The Alabama Senate Thursday voted 21 to 10 to approve a $5.9 billion Education Trust Fund budget that includes funding to hire 250 new middle school teachers, give teachers a one percent bonus and cut $10.8 million from Alabama State University’s budget.
The budget now goes to the House of Representatives. In the local delegation, Sen. Quinton Ross, D-Montgomery, voted no and Sen. Dick Brewbaker, R-Montgomery, abstained. Both expressed varying degrees of concern with the funding situation for ASU, which Senate Finance and Taxation Education committee chair Trip Pittman, R-Daphne said was aimed at assisting new president Gwendolyn Boyd make changes at the school.
Among Republicans, Sens. Scott Beason of Gardendale, Bill Holtzclaw of Madison and Paul Sanford of Huntsville joined six Democrats and Sen. Harri Anne Smith, I-Slocomb voting against the budget. Democrats Billy Beasley of Clayton, Tammy Irons of Florence and Marc Keahey of Grove Hill voted for it.
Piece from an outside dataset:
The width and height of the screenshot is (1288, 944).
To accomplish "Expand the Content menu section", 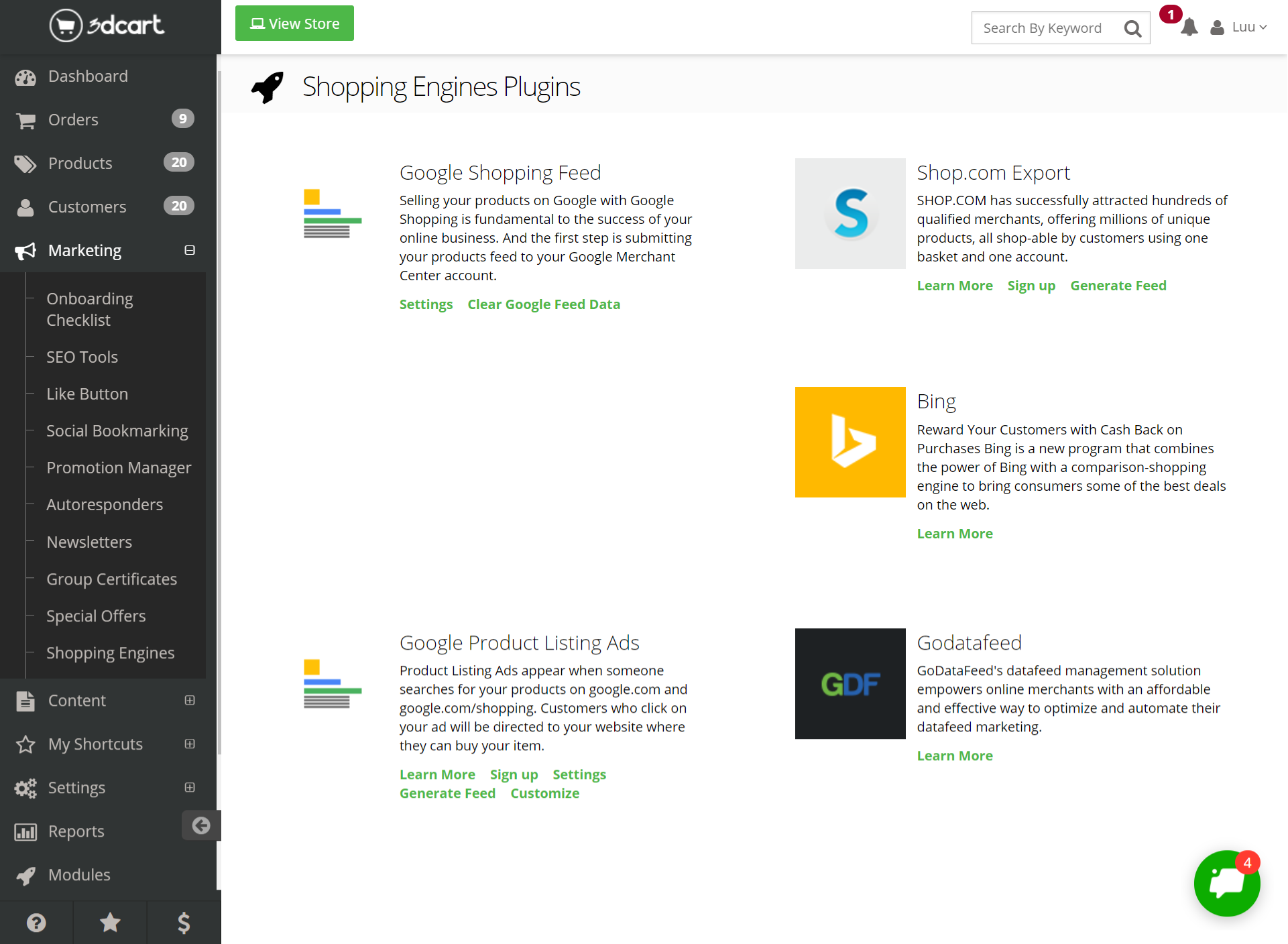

Brewbaker said afterward that the vote on the budget, whose final contours will be set in a conference committee between the House and Senate, was “theater.” However, he said that the ASU funding shift would only have an impact “if the governor was on board.” Gov. Robert Bentley said Wednesday he was not involved in the discussions and did not support the move.
The proposal provides some increases in funding for transportation, textbooks and operating expenses for schools. However, the budget struck out a proposal from Gov. Robert Bentley to give teachers and support personnel a two percent raise, replacing it with a one-time bonus.
Senate Finance and Taxation Education committee chair Trip Pittman, R-Daphne, also included a $10.8 million cut to Alabama State University, by far the largest cut to colleges and universities in the budget. The budget would give ASU a $10 million first conditional appropriation, the release of which would be in Bentley’s hands. The Senate turned back a proposal from Sen. Quinton Ross, D-Montgomery to move about $3 million in liability funds to ASU.
Repeating arguments he made in committee on Wednesday, Pittman said on the floor of the Senate that he was concerned about future economic projections, and what they might mean for the Education Trust Fund. The ETF gets most of its funding from income and sales taxes, which are highly sensitive to positive and negative shifts in the economy.
“The projections for what may happen this year are uncertain,” Pittman said. “My job is to only budget what we’ll have to spend.”
Pittman said he was “confident” the budget would not fall into proration. Sen. Gerald Dial, R-Lineville, praised the additional funding for middle school teachers.
“Most of schools we’ve got in state that are failing are middle schools,” he said. “And that’s a critical time in a child’s life.”
Democrats criticized the budget for eliminating a proposed two percent pay raise for teachers and not providing funding to help them purchases supplies for their classrooms. Sen. Roger Bedford, D-Russellville, introduced an amendment that would have moved $3 million in liability funding to purchases for toilet paper and tissues.
“The state ought to pay for the basic sanitary needs of students in schools, and yet we choose not to,” he said.
The amendment was defeated, along with a subsequent amendment from Bedford to move about $20 million from repayment of the state’ Rainy Day Account to daily operations for public schools.
Bedford voted against the budget. “It cuts the pay to teachers, both active and retired,” he said. “It does not fund textbooks and it still requires parents to pay out of their pocket for tissues and toilet paper. That’s a bad budget.”